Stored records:
* * * * *

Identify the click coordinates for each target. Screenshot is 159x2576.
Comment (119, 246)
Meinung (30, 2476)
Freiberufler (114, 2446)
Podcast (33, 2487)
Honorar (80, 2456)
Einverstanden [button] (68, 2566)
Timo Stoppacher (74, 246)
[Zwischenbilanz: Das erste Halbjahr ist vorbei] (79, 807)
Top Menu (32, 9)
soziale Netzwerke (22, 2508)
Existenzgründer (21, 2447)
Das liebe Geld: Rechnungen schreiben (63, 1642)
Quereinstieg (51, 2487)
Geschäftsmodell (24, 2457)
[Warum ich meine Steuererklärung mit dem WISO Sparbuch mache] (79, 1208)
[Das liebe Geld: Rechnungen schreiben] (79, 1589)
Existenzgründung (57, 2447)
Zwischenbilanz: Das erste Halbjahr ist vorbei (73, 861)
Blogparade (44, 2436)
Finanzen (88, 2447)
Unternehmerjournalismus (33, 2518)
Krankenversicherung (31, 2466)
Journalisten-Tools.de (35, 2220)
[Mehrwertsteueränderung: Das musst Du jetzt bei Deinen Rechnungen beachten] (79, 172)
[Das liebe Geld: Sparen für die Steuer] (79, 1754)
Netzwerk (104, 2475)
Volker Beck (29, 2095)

* * * * *

What the task requires: Among the records, count every line where "Rechnungen" appears. Reply with the total alone.

The completed task: 3